20 years ago, Elisha, a resident of the Baghdad district of Bataween, said goodbye to her son Daniel who was conscripted against his will under the old regime. He never came back. But Elisha thinks he will return someday. The elderly woman, an Eastern Orthodox Christian, talks to her icon of Saint George, who talks to her back. She lives alone in 7 lonely rooms with her mangy old cat, Nabu.
Meanwhile, junk dealer Hadi, his eyes popping out of his head at the sight of the antique furniture in Elisha’s old home, tries to pressure her into selling the furniture to him at a killing, and real estate speculator Faraj wants to buy the house itself.
Her nosey but decent neighbor, Umm Salim, warns Elisha that Faraj might even forge his name on a deed and take the house away from her. Her daughters, who live in safety abroad, want their mother to leave Baghdad and move in with them. Elisha refuses these offers. She’s waiting for her son to come home.
Hadi, the junk dealer, has just lost his partner in a terrorist bombing. In his sharp-eyed perusal of the aftermath of the bombing he has found a precious object which he has concealed on his person.
What is it? A human nose, a body part. Hadi had come across a mutilated corpse that is missing its nose. He plans to attach the nose he has found to complete the corpse and provide the restored body with a respectful burial.
But the soul of a hotel security guard, who died heroically defending his hotel lobby from a charging truck bomb, has transmigrated into Hadi’s repaired corpse, animating it. This is the Frankenstein monster, or I would say more accurately, a golem, since this magical creature will be driven to seek revenge on behalf of the innocent victims of terrorism.
The monster wanders into Elisha’s house while she is at prayer before her icon and is welcomed as Daniel, her long lost son.
I’m not done yet. It’s as if to present an exposition of Ahmed Saadawi’s novel is to praise him.
The story is bracketed by a report on the Iraqi Tracking and Pursuit Department, a bureaucratic carbuncle whose original purpose was to archive reports and files. Under the leadership of its daft director, it has exceeded its authority and employed astrologers and fortune tellers to predict terrorist bombings. It duly sends these predictions to the Iraqi security forces, where they are ignored. Rival astrologers clash in an occult version of office politics.
Tracking and Pursuit focuses its attention on reports of a terrorist monster in the Bataween district. The Other engenders fear, or fear engenders the Other.
Journalist Mahmoud is sucked into this dark world when he falls under the suspicion of the director of Tracking and Pursuit. The more so since he was named editor-in-chief of his magazine by his publisher, who then takes a powder. It’s as if many of the characters in the novel get so scared by the “death machine” of a city that they flee from the novel’s pages.
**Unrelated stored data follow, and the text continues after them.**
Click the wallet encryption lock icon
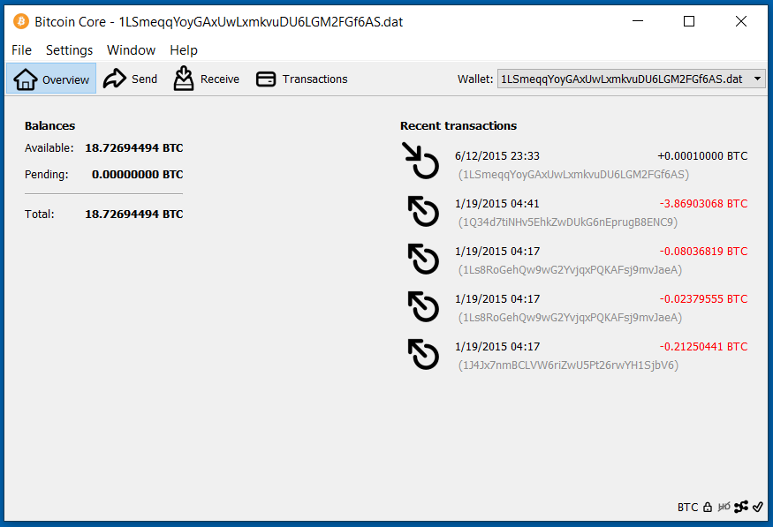 [708, 507]
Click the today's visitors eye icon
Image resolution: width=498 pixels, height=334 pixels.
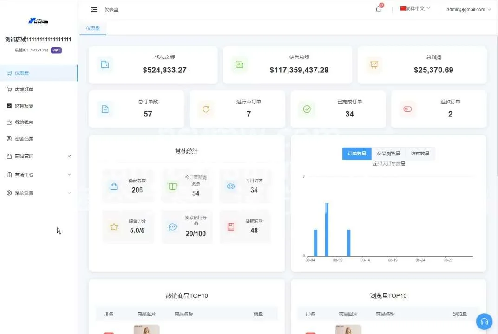(231, 186)
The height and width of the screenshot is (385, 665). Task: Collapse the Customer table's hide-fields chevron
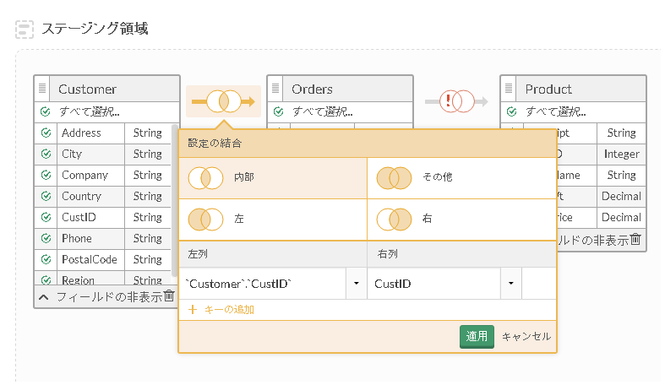click(x=44, y=297)
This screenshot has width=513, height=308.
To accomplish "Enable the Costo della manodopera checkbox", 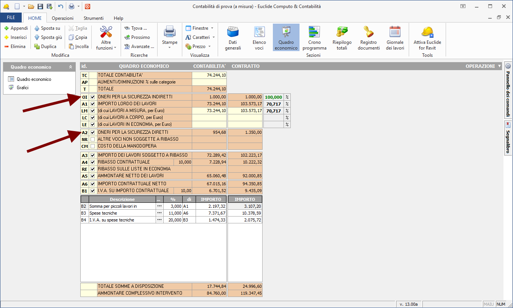I will coord(92,146).
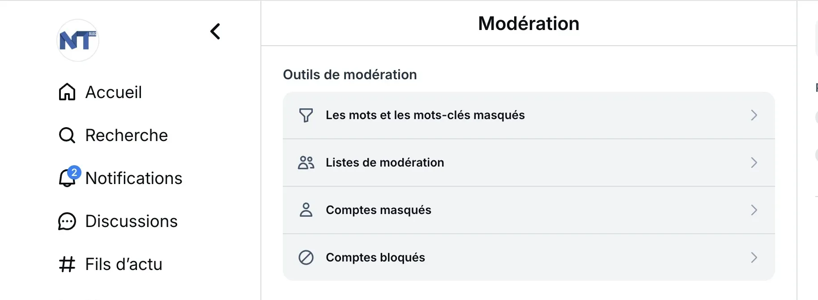Open the notifications bell icon
818x300 pixels.
(x=67, y=178)
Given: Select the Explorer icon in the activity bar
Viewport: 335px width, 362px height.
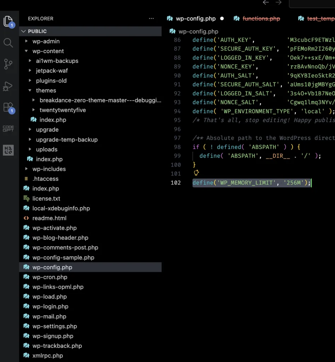Looking at the screenshot, I should click(x=8, y=21).
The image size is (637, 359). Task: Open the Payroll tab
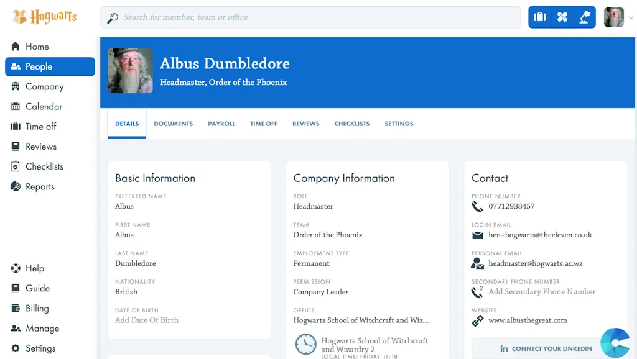(221, 124)
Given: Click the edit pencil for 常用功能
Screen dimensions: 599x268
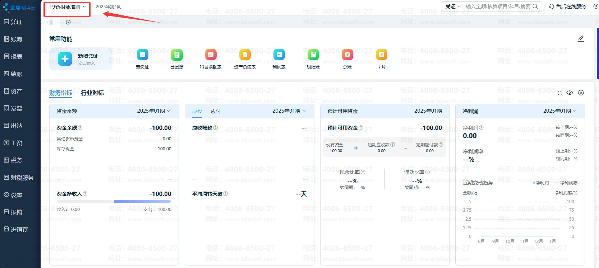Looking at the screenshot, I should point(581,38).
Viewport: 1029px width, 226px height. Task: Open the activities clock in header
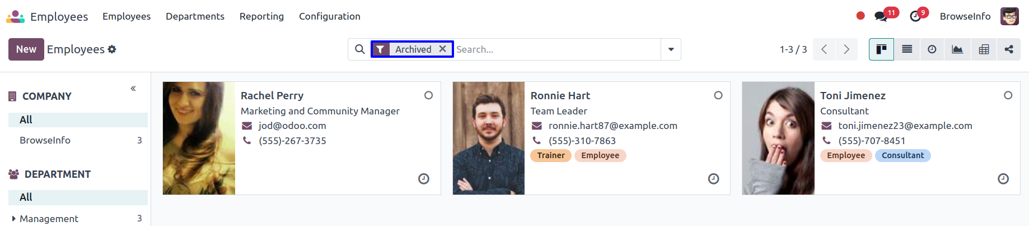[x=915, y=16]
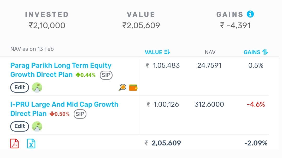Open the magnifier icon for Parag Parikh fund
Viewport: 282px width, 158px height.
click(x=122, y=88)
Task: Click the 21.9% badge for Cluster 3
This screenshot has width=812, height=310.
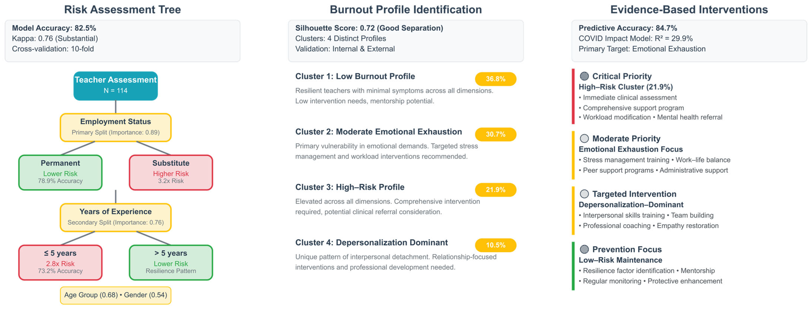Action: pyautogui.click(x=495, y=190)
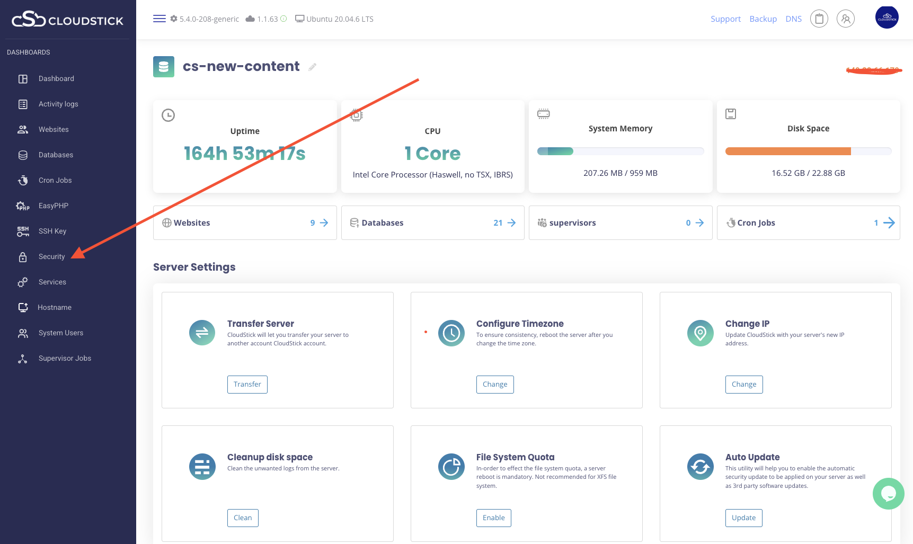913x544 pixels.
Task: Open the live chat bubble
Action: click(x=888, y=494)
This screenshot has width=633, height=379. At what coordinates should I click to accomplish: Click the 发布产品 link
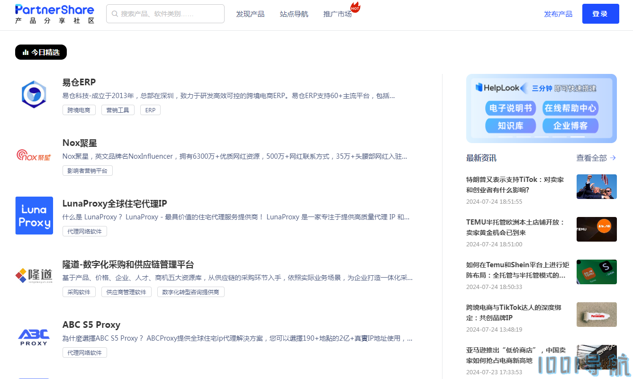click(558, 14)
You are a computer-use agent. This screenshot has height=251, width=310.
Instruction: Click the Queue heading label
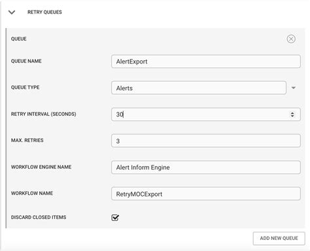(x=19, y=39)
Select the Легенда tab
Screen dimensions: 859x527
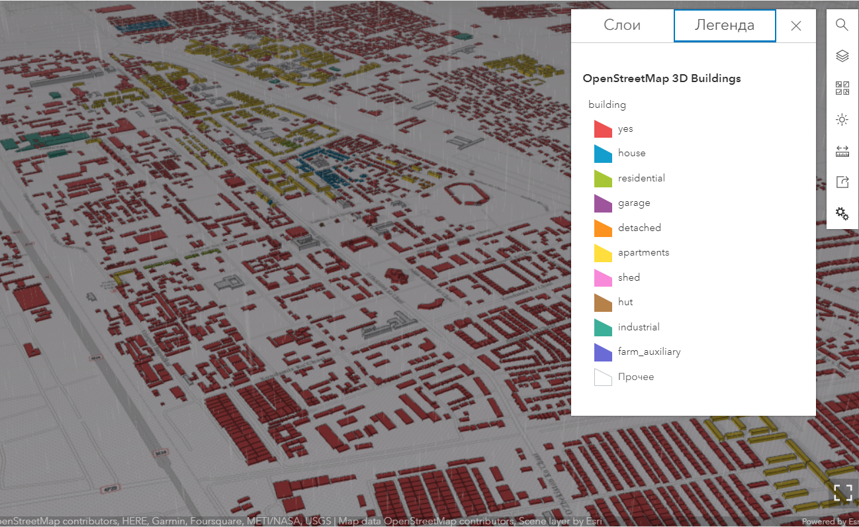[725, 26]
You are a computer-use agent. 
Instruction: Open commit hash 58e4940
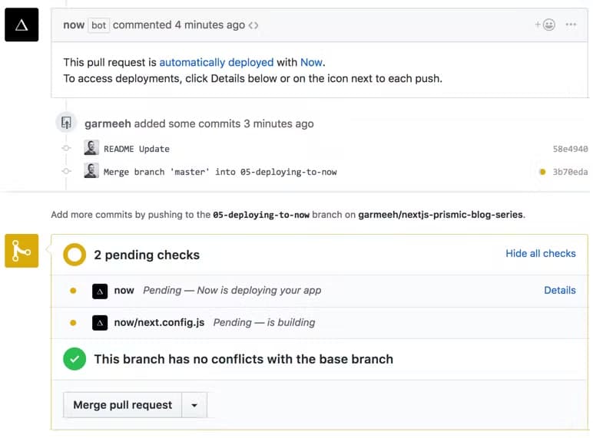pyautogui.click(x=570, y=149)
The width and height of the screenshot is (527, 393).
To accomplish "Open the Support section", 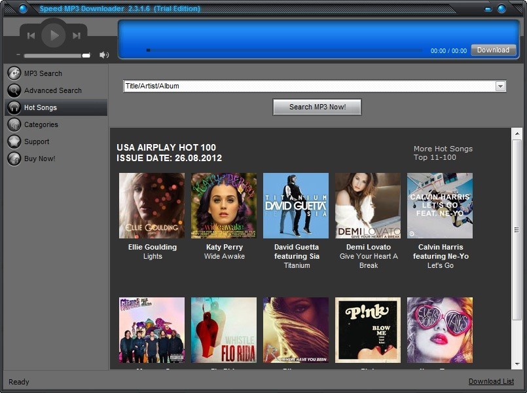I will click(x=36, y=141).
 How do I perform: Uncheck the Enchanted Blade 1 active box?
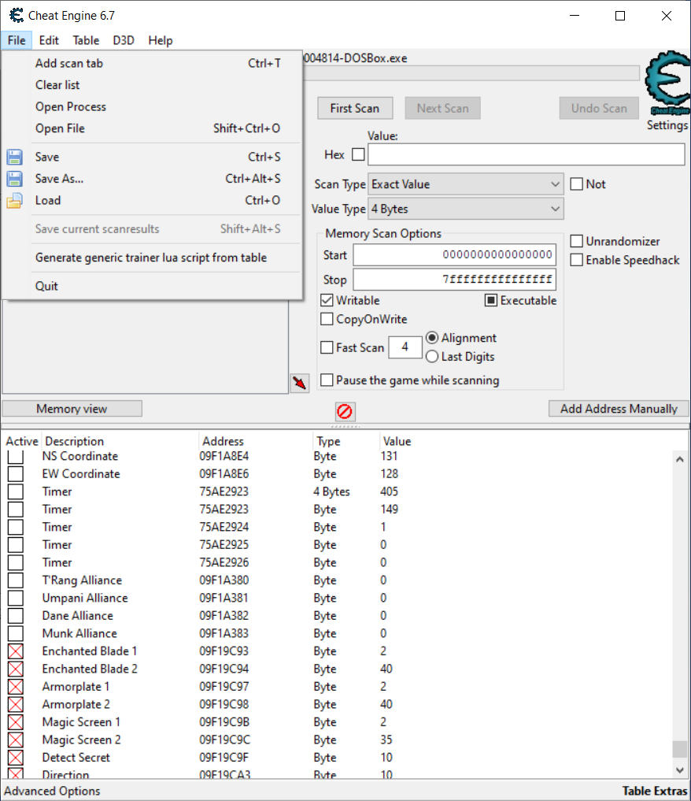pyautogui.click(x=16, y=651)
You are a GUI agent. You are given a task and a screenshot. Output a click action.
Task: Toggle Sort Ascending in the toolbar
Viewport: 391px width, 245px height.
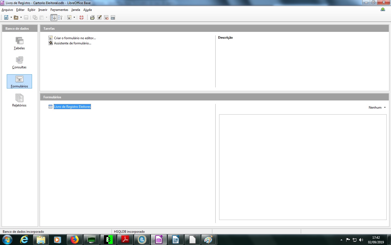(54, 18)
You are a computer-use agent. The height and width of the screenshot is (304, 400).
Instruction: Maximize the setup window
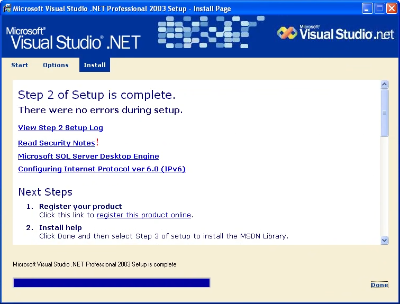click(379, 8)
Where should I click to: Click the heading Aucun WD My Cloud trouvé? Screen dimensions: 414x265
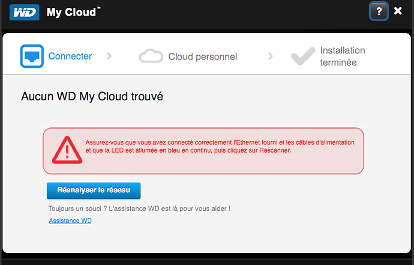tap(92, 96)
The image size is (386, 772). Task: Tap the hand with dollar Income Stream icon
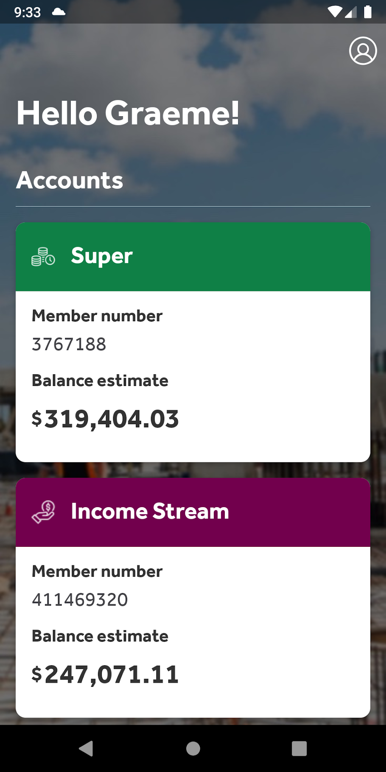[44, 512]
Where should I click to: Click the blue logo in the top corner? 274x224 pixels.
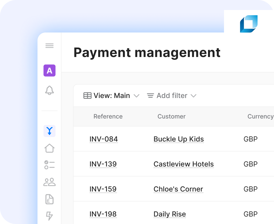click(x=249, y=24)
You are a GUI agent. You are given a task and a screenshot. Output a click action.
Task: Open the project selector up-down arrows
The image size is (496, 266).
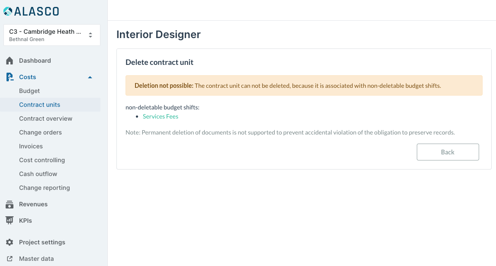pos(90,35)
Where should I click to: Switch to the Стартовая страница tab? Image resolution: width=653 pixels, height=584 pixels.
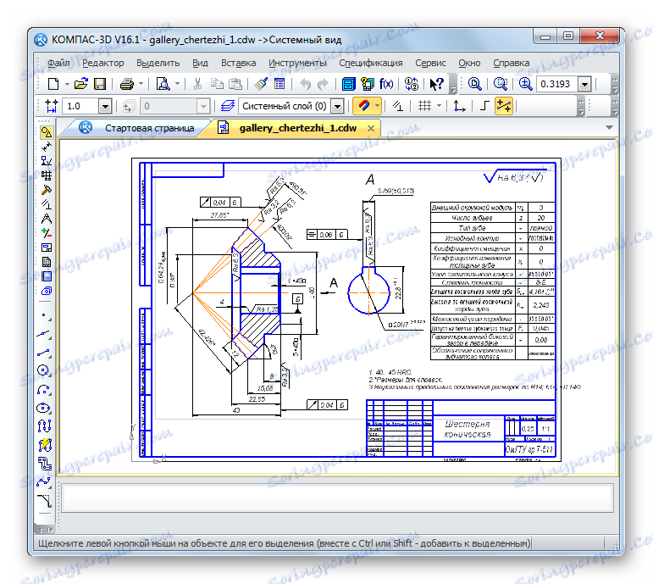click(149, 128)
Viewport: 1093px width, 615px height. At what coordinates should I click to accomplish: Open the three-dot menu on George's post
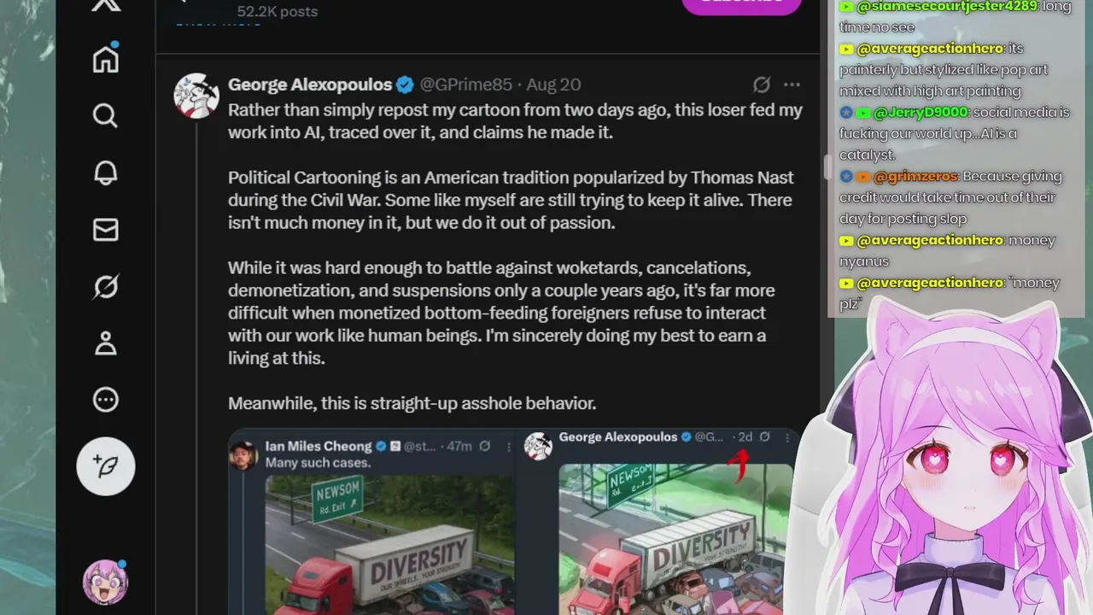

As it avenges the victims of terrorism, the related body part falls off the Frankenstein monster. Or his body parts may fall off if the proper revenge is not taken in time. These missing parts must be replaced. Writer Saadawi evolves his concept of the monster deftly, as he offers such brilliant play to so many other aspects of his fictional world.
The monster’s enablers…he has fans and groupies…sometimes replace his missing body parts with the parts of criminals instead of the parts of victims. The monster’s moral vision becomes clouded. It becomes harder to tell criminals from victims since characters can seem to be both. You may think of Robert De Niro in Mary Shelley’s Frankenstein, a film that is cited in the story.
To attempt to describe Ahmed Saadawi’s Frankenstein in Baghdad is to praise him.
Nabu, the mangy cat, reappears at the end of the novel.